Боль - Клайв Стейплз Льюис
Но эта неизбежная боль, или даже смерть, в процессе укрощения узурпированного «я» – это еще далеко не все. Как ни парадоксально, укрощение или умерщвление плоти, хотя и представляющее само по себе боль, облегчается присутствием другой боли. На мой взгляд, это происходит трояким образом.

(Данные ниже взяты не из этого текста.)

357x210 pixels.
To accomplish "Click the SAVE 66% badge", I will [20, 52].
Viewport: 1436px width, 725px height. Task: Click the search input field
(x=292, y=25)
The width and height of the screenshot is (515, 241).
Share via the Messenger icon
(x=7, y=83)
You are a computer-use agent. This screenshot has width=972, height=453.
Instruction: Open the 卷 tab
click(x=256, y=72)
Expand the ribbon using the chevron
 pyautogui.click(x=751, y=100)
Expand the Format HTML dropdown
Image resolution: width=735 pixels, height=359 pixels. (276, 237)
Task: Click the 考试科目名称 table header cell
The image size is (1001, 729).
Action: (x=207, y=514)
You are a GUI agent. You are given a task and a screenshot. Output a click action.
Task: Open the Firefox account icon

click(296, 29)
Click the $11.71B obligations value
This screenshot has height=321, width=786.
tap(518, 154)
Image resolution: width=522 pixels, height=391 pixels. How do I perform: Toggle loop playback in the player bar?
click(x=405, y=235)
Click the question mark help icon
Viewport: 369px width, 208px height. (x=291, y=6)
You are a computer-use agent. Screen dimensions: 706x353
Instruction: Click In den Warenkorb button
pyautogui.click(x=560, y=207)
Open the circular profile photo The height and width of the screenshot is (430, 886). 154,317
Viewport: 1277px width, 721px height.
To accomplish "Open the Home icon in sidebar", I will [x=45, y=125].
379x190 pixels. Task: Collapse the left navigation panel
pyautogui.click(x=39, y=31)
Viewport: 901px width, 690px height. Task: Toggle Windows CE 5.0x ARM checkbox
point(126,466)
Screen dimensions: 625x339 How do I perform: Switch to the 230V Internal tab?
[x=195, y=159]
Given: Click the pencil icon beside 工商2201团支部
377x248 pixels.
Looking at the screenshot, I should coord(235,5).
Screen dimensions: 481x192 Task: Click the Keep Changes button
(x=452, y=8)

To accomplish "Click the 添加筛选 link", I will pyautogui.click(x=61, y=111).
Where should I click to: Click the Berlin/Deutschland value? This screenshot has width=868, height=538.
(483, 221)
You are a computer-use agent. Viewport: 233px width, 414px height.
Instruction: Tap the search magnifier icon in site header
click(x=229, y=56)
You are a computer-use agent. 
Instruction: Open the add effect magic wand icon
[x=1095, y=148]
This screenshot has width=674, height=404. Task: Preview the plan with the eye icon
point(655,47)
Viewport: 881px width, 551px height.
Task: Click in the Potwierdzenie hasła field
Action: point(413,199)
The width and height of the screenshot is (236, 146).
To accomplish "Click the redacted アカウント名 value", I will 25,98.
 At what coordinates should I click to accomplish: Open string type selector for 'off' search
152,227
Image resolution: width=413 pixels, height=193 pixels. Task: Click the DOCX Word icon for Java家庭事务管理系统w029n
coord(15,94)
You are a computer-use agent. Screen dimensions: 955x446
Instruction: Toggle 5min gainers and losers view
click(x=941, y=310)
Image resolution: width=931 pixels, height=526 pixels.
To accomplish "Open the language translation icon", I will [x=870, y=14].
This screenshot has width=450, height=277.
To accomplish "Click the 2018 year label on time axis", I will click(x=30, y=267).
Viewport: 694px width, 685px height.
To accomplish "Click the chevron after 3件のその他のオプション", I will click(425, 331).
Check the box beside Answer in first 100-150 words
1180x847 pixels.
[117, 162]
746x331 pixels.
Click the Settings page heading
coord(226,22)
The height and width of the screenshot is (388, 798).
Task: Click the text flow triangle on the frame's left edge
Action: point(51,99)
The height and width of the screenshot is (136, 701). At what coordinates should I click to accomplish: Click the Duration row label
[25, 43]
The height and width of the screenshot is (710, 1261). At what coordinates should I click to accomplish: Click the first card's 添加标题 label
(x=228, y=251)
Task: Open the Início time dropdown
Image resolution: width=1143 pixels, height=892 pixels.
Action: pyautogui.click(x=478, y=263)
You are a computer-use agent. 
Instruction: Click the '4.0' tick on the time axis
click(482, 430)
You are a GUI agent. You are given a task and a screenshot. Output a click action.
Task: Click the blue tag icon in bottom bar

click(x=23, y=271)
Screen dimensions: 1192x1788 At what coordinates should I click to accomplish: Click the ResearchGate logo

Человеческий дух не сделает даже попытки уступить свою самостоятельную волю, пока с ним все в видимом порядке. Дело в том, что заблуждение и грех характерны тем, что чем глубже, тем менее их жертва подозревает о их существовании – их зло замаскировано. Боль – зло незамаскированное, узнаваемое безошибочно. Каждый человек знает, что когда он чувствует боль, что-то не в порядке. Мазохист не представляет собой в этом отношении настоящего исключения. Садизм и мазохизм изолируют, а затем преувеличивают некоторый «момент» или «аспект» нормальных половых отношений. Садизм [15] преувеличивает аспект пленения и господства до такой степени, что извращенца удовлетворяет лишь дурное обращение с объектом любви – как если бы он говорил: «Я имею над собой такую власть, что даже мучаю тебя». Мазохизм преувеличивает противоположно-дополнительный аспект и провозглашает: «Я настолько очарован, что приветствую даже боль от твоих рук». Если бы боль не ощущалась как зло – как поругание, подчеркивающее полное господство партнера – она перестала бы быть для мазохиста эротическим стимулом. И боль ведь не только немедленно опознаваемое зло, но и зло, которое невозможно игнорировать. Мы можем удовлетворенно погрязать в наших грехах и наших глупостях – и каждый, кто видел, как обжоры пихают в себя самую изысканную пищу, словно не отдавая себе отчета в том, что они едят, признает, что мы можем игнорировать даже удовольствие. Но боль настаивает на том, чтобы на нее обращали внимание. Бог шепчет нам посреди наших удовольствий, вслух говорит с нашей совестью, но Он кричит в нашей боли – это Его мегафон, чтобы слышал оглохший мир. Дурной человек, когда он счастлив, – это человек, нимало не подозревающий, что его действия не «соответствуют», что они не созвучны законам вселенной.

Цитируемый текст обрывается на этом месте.